With that in mind, we decided to go ahead and launch at the upcoming JSConf. Up until last week we were working furiously to deliver on that goal. We integrated credit card payments into the website, came up with a great plan and pricing model, and put tons of hours into squeezing the last bugs from the system.
And then... bytes hit the fan.
We had noticed our node server dying every 1 or 2 weeks, but we attributed that to something we screwed up ourselves and we certainly didn't think that it would become a huge issue. Well, eventually it did. While testing some of the more intense Assemblies mentioned before, we noticed the server dying more frequently. It turns out that the old version we are on has some bad issues in the networking code. When such an issue occurs, the last thing you see is:
(evcom) recv() Success
And then the server dies. Without segfaults or details.

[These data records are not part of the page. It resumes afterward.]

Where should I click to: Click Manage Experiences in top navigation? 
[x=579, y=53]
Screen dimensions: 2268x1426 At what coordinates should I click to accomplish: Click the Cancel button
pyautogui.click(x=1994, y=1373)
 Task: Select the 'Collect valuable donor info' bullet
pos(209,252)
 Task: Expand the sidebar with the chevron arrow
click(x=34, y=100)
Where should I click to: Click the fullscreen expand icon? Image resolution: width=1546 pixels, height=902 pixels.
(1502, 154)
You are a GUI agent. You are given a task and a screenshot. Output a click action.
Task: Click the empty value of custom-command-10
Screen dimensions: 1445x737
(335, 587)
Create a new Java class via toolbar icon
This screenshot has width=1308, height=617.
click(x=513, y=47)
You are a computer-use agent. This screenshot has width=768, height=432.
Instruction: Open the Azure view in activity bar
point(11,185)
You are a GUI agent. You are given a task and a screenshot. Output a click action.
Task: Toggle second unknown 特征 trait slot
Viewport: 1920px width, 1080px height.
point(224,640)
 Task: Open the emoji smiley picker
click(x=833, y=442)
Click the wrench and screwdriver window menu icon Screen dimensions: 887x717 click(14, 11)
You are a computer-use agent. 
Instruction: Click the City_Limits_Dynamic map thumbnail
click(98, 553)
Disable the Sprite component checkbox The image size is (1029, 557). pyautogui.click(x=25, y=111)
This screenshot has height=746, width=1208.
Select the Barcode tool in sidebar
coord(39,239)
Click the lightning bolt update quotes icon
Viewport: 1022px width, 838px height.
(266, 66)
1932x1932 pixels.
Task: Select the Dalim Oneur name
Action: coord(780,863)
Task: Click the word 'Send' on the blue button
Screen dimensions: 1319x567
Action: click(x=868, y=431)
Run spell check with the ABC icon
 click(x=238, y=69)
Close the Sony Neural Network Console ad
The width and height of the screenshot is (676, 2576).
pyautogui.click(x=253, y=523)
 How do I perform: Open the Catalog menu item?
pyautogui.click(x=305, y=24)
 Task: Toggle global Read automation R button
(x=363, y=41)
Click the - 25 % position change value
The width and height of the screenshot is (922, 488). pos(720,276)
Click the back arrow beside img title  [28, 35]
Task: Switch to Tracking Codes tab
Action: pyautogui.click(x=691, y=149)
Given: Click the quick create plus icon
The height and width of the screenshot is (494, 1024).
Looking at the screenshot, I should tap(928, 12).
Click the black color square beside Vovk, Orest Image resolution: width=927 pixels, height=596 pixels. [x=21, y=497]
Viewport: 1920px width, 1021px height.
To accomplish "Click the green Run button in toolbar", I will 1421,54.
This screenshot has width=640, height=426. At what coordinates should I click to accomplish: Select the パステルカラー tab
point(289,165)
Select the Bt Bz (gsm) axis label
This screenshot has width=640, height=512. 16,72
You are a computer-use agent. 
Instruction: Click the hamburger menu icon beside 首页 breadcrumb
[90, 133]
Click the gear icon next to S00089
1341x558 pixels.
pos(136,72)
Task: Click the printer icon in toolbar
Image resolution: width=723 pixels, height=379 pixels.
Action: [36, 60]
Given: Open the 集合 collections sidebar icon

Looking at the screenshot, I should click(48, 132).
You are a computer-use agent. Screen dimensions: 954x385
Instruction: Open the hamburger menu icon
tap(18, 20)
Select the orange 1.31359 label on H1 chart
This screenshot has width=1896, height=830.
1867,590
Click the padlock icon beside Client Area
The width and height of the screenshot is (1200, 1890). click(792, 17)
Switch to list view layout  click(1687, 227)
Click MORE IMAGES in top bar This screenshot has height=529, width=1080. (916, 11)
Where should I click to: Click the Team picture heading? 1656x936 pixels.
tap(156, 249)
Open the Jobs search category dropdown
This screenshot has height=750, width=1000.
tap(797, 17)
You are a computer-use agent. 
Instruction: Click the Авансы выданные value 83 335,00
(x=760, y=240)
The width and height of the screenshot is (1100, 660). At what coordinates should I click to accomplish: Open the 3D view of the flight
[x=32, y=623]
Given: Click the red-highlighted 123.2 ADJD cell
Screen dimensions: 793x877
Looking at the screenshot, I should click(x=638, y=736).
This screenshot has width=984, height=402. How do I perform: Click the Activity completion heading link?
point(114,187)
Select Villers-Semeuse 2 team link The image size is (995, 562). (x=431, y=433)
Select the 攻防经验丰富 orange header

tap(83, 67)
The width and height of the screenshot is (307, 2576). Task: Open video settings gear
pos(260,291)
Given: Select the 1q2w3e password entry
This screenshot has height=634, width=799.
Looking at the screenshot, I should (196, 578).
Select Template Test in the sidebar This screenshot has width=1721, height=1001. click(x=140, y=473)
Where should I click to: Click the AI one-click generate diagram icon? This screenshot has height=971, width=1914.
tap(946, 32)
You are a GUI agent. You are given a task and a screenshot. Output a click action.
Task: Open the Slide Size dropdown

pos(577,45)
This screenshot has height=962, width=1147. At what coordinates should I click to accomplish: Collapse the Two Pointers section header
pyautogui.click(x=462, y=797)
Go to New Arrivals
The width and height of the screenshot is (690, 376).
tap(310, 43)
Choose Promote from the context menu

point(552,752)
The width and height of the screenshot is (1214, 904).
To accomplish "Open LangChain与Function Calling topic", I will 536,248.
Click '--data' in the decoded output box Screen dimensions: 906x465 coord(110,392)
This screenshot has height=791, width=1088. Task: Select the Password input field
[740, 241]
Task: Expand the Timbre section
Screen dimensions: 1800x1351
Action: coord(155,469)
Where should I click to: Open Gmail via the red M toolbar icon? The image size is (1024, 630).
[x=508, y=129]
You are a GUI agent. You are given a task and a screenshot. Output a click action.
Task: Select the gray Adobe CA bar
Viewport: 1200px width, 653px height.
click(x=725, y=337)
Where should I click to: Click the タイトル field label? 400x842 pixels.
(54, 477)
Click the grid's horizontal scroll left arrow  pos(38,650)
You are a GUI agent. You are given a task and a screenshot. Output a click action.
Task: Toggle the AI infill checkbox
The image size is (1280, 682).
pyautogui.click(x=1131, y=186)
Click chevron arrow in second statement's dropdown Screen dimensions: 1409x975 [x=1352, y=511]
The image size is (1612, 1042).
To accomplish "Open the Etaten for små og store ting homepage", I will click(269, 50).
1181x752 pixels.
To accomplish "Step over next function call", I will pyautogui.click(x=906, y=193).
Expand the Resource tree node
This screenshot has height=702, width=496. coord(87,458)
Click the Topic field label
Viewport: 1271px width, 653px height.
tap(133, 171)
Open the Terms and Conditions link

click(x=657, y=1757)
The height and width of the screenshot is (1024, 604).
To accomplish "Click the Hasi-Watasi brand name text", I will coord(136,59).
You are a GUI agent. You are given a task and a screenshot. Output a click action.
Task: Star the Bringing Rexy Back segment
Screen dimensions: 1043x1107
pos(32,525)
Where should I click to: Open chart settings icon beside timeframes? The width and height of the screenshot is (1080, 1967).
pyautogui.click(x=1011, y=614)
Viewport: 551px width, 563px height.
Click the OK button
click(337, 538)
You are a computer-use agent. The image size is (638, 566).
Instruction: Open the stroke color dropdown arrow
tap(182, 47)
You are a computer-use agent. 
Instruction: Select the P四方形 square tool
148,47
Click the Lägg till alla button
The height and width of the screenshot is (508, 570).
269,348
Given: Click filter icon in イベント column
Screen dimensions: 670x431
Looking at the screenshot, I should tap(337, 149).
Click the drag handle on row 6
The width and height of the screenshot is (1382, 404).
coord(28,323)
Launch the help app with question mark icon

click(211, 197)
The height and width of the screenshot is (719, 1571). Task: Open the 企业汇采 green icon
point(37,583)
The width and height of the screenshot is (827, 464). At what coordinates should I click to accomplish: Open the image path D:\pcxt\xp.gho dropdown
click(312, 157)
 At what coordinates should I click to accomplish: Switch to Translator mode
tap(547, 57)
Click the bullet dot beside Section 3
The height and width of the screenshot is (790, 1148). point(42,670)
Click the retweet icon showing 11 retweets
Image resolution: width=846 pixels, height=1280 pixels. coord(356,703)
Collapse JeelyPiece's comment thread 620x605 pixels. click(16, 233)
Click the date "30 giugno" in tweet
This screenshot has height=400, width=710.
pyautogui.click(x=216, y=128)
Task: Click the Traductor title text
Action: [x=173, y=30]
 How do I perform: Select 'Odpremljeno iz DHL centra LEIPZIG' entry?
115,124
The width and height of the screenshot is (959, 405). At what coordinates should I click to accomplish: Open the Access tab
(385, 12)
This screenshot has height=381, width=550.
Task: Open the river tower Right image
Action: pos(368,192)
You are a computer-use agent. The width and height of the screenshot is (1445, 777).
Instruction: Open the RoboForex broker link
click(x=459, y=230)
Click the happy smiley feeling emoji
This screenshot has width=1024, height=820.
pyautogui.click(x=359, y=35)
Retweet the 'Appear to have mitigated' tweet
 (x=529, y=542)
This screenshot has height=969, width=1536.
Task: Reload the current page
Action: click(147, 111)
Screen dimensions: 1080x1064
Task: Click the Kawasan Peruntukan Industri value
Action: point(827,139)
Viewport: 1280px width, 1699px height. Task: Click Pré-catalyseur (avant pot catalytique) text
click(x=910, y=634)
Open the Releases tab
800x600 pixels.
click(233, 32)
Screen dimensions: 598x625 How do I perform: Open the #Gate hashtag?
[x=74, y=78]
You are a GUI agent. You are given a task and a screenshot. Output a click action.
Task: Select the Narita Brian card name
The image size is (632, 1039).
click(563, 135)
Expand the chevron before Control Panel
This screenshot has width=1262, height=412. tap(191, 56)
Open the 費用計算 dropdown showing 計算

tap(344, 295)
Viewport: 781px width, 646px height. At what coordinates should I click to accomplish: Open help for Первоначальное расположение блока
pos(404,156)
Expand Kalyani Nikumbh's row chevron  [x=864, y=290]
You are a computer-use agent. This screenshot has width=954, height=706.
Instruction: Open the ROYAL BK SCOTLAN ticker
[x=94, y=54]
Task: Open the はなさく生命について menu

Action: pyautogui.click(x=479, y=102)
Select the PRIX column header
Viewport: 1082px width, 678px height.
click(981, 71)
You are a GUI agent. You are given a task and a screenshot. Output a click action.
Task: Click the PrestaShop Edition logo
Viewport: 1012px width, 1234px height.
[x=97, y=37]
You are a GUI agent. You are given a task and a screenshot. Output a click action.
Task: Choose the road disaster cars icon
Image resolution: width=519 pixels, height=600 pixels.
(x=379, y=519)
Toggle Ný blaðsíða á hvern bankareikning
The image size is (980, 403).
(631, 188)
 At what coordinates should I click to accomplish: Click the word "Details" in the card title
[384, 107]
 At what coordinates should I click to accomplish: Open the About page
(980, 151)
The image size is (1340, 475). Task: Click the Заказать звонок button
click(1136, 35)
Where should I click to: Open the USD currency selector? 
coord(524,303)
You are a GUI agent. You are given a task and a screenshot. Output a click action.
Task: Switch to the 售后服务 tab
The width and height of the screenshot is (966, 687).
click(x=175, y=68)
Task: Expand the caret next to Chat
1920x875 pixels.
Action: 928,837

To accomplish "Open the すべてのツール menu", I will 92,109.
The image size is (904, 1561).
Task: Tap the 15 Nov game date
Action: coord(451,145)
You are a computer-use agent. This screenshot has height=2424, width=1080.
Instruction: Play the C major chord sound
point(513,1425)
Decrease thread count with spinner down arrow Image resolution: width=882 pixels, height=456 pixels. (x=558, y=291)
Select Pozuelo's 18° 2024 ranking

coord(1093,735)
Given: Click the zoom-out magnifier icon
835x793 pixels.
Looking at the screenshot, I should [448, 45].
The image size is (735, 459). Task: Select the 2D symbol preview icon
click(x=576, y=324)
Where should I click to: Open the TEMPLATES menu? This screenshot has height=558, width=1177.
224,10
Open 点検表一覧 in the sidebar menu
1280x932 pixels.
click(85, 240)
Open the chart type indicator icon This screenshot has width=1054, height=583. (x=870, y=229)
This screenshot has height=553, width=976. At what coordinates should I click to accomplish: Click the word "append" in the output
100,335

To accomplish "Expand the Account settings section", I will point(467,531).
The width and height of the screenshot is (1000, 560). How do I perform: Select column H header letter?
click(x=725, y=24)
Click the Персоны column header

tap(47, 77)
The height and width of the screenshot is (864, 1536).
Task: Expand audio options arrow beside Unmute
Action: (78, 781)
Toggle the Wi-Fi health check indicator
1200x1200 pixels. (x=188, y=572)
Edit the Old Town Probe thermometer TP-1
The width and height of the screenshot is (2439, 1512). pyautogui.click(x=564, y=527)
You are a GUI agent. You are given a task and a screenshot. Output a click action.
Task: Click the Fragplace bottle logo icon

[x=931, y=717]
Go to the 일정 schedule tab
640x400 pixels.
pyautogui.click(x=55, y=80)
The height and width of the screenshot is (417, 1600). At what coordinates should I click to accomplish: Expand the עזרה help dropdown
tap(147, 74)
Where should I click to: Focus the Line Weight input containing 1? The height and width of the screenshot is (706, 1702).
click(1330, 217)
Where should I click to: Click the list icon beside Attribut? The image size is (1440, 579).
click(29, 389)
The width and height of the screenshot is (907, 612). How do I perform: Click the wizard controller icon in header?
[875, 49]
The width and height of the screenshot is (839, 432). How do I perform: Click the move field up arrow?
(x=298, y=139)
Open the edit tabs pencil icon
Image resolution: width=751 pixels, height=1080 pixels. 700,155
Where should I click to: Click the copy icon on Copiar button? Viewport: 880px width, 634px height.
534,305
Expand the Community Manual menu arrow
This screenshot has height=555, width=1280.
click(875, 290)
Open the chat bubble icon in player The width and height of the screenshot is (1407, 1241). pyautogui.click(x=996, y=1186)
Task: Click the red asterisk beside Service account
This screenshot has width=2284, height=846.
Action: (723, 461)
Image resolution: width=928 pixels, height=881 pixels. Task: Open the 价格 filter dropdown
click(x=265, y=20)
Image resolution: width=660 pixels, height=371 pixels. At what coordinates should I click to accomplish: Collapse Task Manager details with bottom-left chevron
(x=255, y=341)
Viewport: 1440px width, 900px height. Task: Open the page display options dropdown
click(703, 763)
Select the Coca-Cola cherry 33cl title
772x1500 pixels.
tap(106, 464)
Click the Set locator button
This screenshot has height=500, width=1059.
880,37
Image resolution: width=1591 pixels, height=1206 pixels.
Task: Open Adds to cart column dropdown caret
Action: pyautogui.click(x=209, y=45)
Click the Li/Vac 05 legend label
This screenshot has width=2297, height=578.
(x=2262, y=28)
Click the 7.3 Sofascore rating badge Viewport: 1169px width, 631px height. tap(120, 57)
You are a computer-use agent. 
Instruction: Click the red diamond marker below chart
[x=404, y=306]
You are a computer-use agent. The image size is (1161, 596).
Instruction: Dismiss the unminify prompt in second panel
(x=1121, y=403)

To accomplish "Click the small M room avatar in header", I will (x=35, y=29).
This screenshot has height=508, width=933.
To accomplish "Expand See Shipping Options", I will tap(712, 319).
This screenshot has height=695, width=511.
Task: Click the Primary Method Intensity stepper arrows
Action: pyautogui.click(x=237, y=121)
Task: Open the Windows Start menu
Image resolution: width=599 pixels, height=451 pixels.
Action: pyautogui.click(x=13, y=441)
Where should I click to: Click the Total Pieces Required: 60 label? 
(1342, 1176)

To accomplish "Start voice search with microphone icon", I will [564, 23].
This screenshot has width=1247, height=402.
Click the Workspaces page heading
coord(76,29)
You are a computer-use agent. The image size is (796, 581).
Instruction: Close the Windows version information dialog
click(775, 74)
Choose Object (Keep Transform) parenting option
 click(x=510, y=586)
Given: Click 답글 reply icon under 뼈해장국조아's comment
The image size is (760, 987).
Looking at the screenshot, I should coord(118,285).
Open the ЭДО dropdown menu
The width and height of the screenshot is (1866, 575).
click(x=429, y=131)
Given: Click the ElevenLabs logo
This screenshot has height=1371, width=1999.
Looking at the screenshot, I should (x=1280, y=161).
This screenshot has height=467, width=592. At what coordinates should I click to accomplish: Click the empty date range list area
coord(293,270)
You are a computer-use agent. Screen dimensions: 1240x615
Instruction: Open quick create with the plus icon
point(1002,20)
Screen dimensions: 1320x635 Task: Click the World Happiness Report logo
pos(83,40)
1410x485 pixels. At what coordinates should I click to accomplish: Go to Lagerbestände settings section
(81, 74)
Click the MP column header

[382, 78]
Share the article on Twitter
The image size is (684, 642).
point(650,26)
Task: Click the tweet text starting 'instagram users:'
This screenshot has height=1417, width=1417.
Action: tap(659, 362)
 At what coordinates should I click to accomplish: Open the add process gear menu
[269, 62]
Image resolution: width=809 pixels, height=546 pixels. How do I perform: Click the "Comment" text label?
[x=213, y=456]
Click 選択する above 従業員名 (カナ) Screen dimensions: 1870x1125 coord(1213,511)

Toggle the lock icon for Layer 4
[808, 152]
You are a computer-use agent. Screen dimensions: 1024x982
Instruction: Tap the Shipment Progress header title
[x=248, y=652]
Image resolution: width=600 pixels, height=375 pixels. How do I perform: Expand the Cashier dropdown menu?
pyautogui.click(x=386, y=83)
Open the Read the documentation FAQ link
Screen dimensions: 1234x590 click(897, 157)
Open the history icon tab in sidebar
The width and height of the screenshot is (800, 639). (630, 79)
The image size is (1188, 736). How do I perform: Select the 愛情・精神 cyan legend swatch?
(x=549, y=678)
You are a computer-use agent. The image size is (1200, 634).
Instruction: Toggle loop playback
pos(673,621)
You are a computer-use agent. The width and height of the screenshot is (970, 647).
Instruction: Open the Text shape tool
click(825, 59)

Ouch! One year of hard after-hour work suddenly went up in flames. Now, we could try to put some massive effort into tracking down this bug, maybe even fixing it. The fact is, however, that we would then be fixing the wrong problem.
The real problem is the fact that we are on an old Node version. And the reason for that is that we didn't go by the words of Uncle Bob:
"Professionalism - did the doctor wash their hands, did you write your tests?"
If we had good test coverage for our code, upgrading Node would not be a big problem. Refactoring some of the design issues within the application, that would also not be a big problem.
So now we are doing what we should have done from the beginning: rewriting our old version into a new, fully tested one, built against the upcoming node 0.2.0. This will take some time, but fortunately we can re-use a lot of hard trial-and-error work that we learned from version 1.
We would like to thank everybody who has tested version 1, and we are looking forward to keeping you updated on version 2.
P.S. It turns out I couldn't make it to JSConf after all due to the volcano. We'll take that as a sign. 😄